Primo giorno di semilibertà archiviato per Alberto Stasi, ex fidanzato di Chiara Poggi che nel 2015, dopo una singolare odissea giudiziaria che lo vide assolto con “doppia conforme” nei primi gradi di giudizio, fu condannato in via definitiva a 16 anni di reclusione per il delitto di Garlasco. Ancora oggi, trascorsi 10 anni della sua vita in cella, si dice innocente, totalmente estraneo all’omicidio della 26enne massacrata nella sua villetta di via Pascoli la mattina del 13 agosto 2007.
Ora Alberto Stasi sogna un futuro da uomo completamente libero, ma lontano da quella città e dal marchio di assassino che, inevitabilmente, si porta addosso da quando è avvenuto il fatto.
Ha 41 anni, una laurea in Economia e lavora da tempo fuori dal penitenziario, impiegato come contabile per un’azienda che si occupa di amministrazione condominiale. Nel suo “primo giorno” in regime meno restrittivo, si sarebbe visto chiedere selfie da qualcuno che lo ha riconosciuto per strada e non nasconde di voler restare lontano dalla ribalta mediatica.
Alberto Stasi, com’è la sua semilibertà dopo i 10 anni in cella per l’omicidio di Chiara Poggi
Secondo le prescrizioni, Alberto Stasi deve tornare in carcere per dormire a un orario fisso, ma ha piena facoltà di movimento durante la giornata con spostamenti concessi entro la provincia di Milano. Può inoltre coltivare interessi, hobby e frequentazioni a proprio piacimento durante le ore in semilibertà e può vedere familiari e amici quando vuole. Non può avere contatti con soggetti che abbiano precedenti.

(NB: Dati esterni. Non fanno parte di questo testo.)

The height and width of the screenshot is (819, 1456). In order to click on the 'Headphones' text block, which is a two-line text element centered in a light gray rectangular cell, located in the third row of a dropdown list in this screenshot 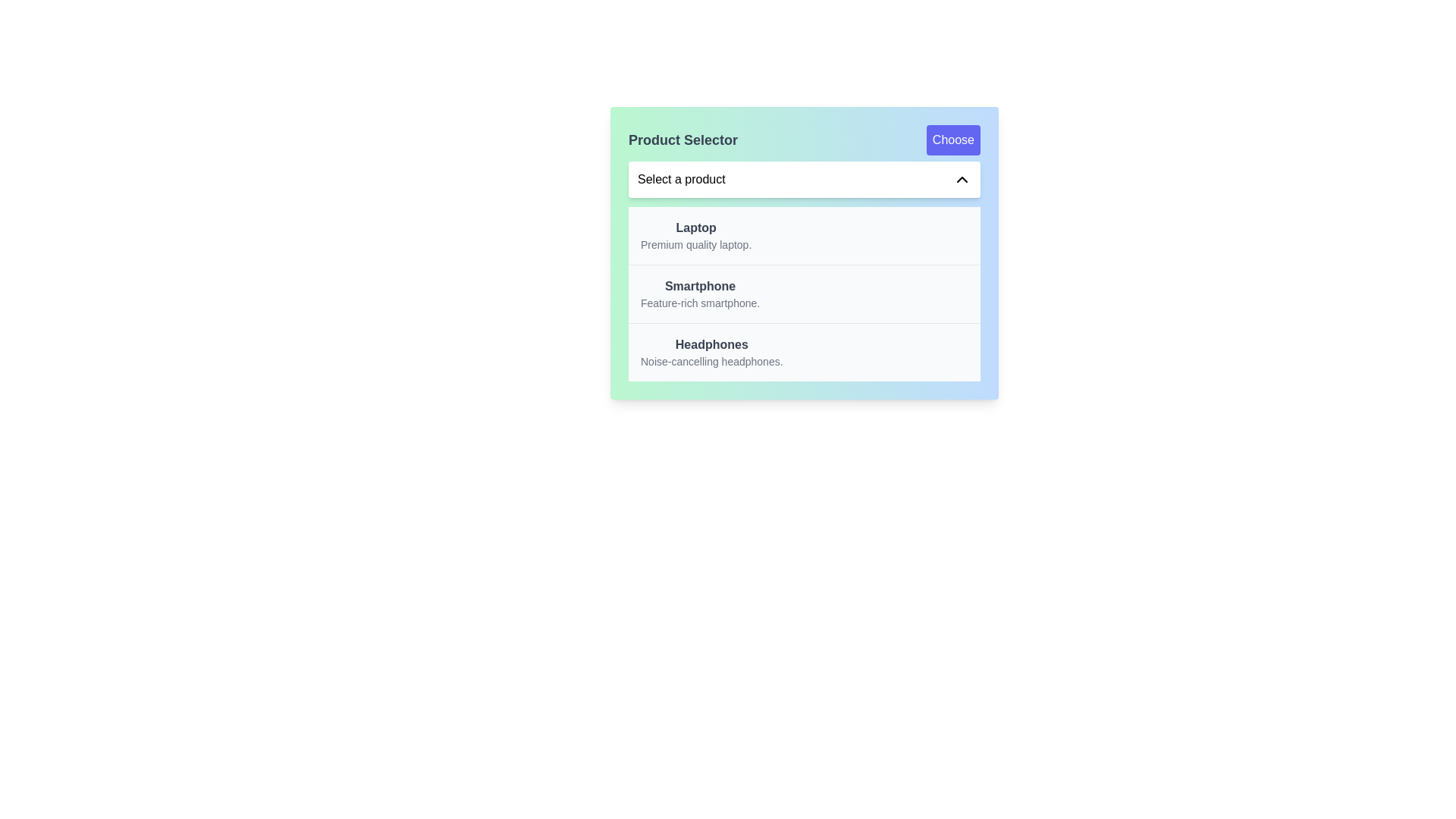, I will do `click(711, 353)`. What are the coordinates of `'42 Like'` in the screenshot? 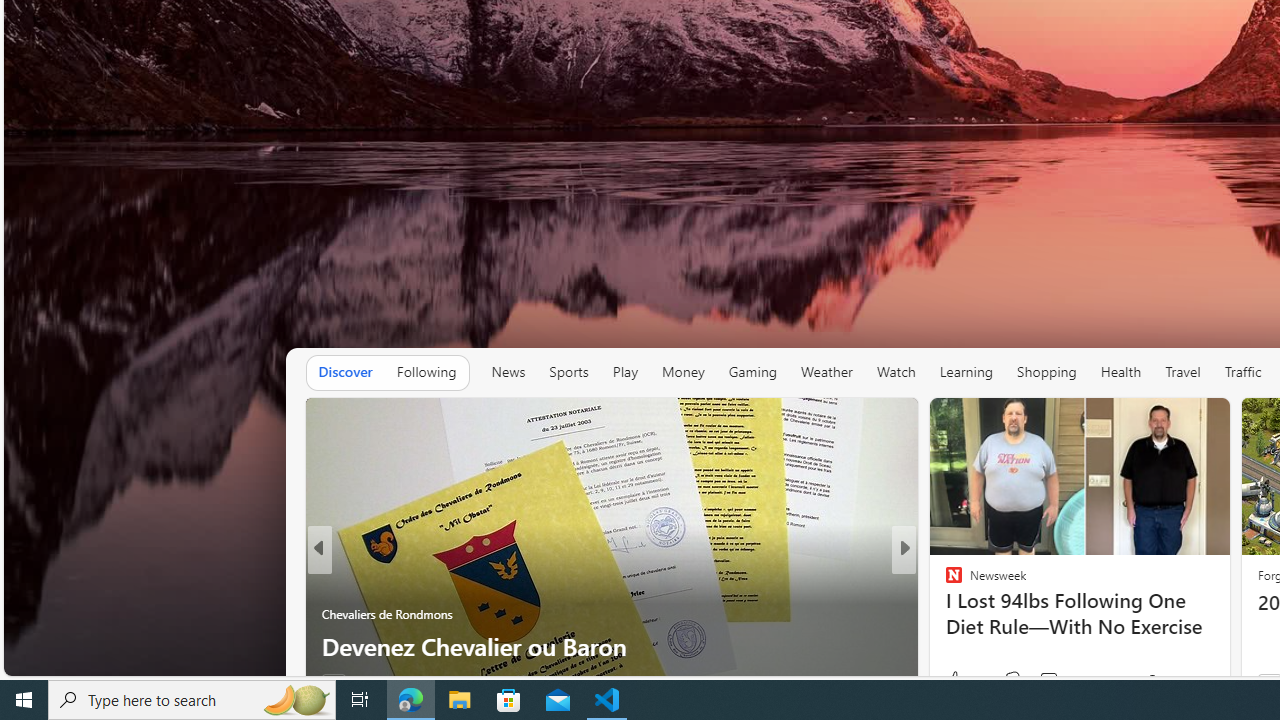 It's located at (955, 680).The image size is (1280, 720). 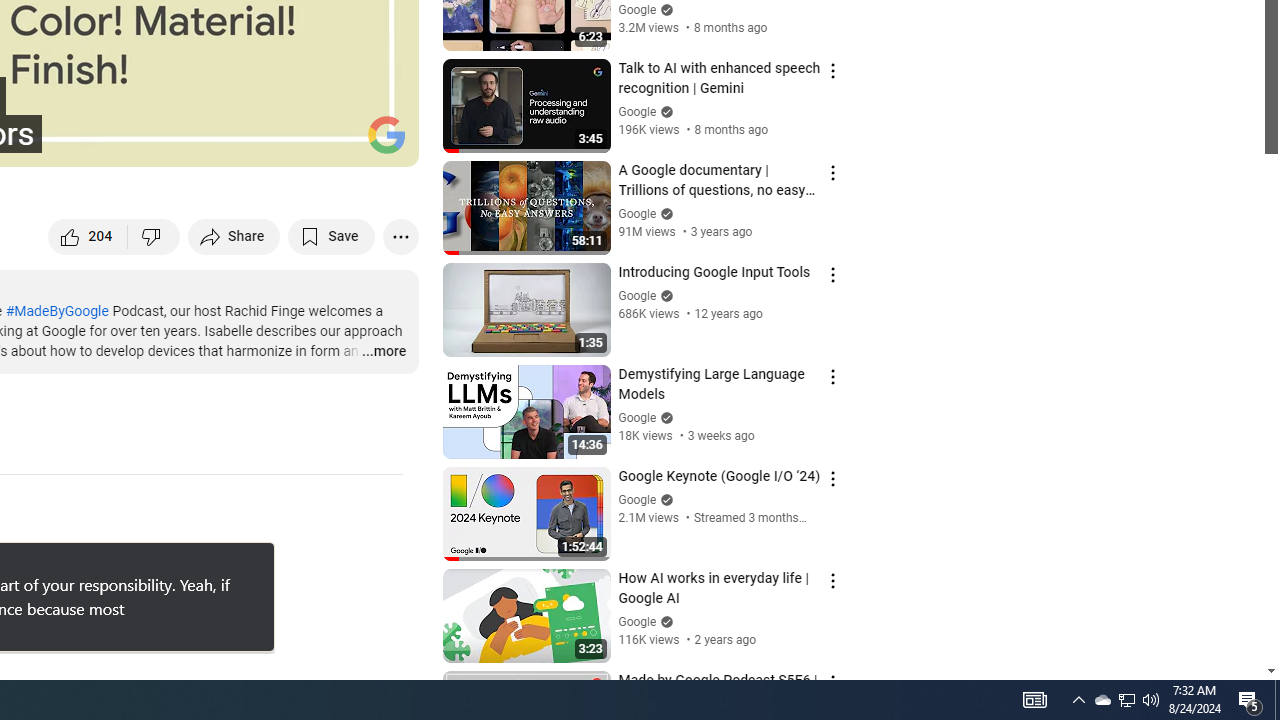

Appena raggiunto il fine pena, Alberto Stasi dice di volersi sistemare proprio nel capoluogo lombardo ed è lì che cercherà casa. Non tornerà a Garlasco nemmeno per vedere la madre, che ci vive ancora e che potrà comunque incontrare a casa di altri parenti. Nel frattempo, insieme alla sua difesa – rappresentata dagli avvocati Giada Bocellari e Antonio De Rensis – attende l’esito della nuova inchiesta che vede indagato, per l’ennesima volta, l’amico del fratello di Chiara Poggi, Andrea Sempio.
Oggi 37enne, è tornato al centro delle attenzioni investigative, clamorosamente, su decisione della Procura di Pavia che conferma la presenza del suo Dna sulle unghie della vittima. Il caso è ancora lontano dal dirsi definitivamente chiuso.